• [TASK DETAILS]
Pictures are to be dropped. Everything else in the listing gets copied exactly.

:: TASK DATA

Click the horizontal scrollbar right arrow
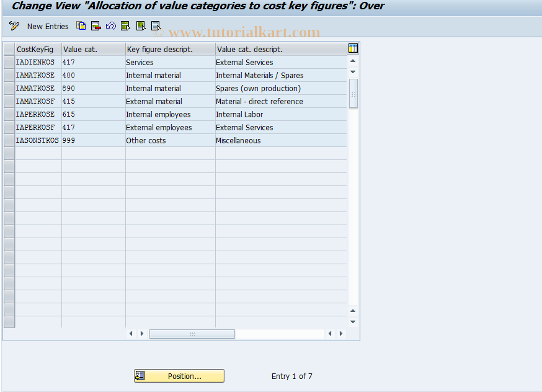The height and width of the screenshot is (392, 542). [x=341, y=333]
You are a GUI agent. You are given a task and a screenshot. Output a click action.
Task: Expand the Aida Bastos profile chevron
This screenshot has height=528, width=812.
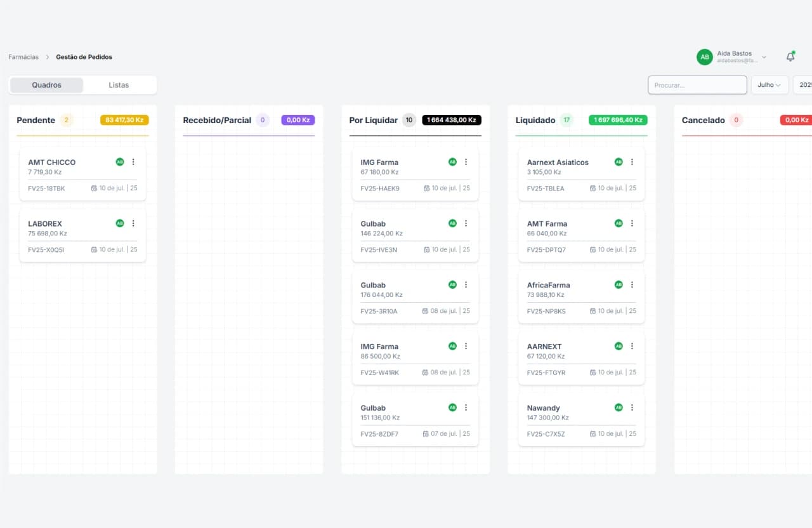[764, 56]
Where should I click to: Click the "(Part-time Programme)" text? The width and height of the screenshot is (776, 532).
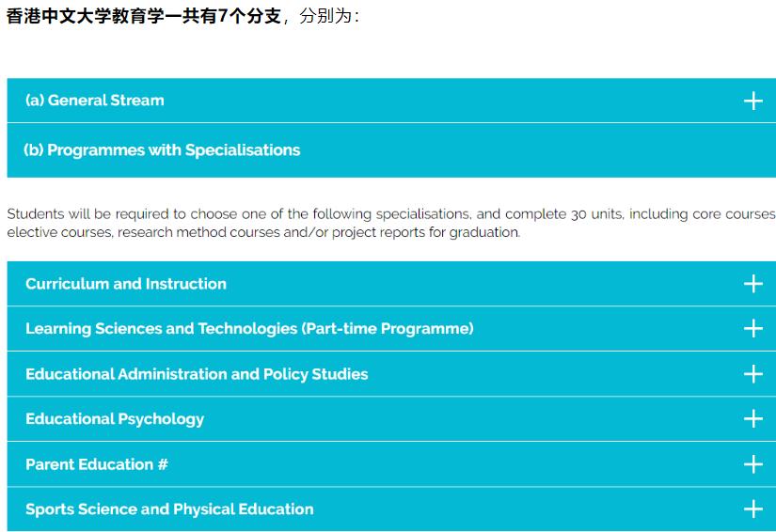[388, 329]
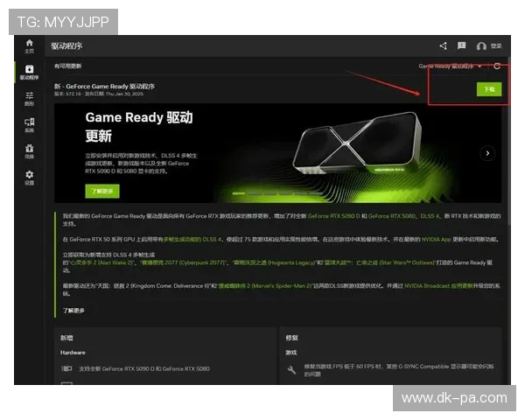Open the Home (主页) sidebar icon
This screenshot has width=525, height=420.
[x=29, y=46]
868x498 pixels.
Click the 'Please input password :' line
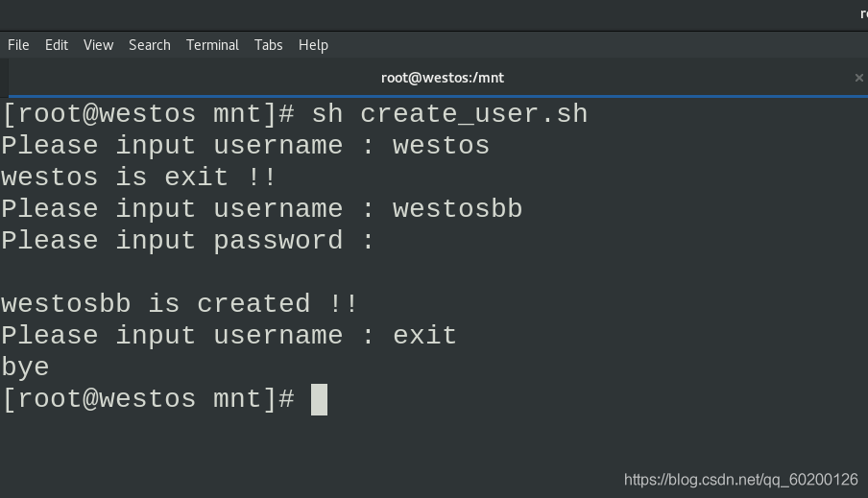(x=187, y=241)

::::

• [WRITTEN RESPONSE]
Click the horizontal scrollbar right arrow
The height and width of the screenshot is (392, 542). [x=341, y=333]
You are a GUI agent. You are given a task and a screenshot. Output a click action.
Task: Expand the Aida Bastos profile chevron
This screenshot has height=528, width=812.
[764, 56]
Where should I click to: Click the "(Part-time Programme)" text? The width and height of the screenshot is (776, 532).
[388, 329]
Open the Home (主页) sidebar icon
This screenshot has width=525, height=420.
[x=29, y=46]
868x498 pixels.
Click the 'Please input password :' line
(x=187, y=241)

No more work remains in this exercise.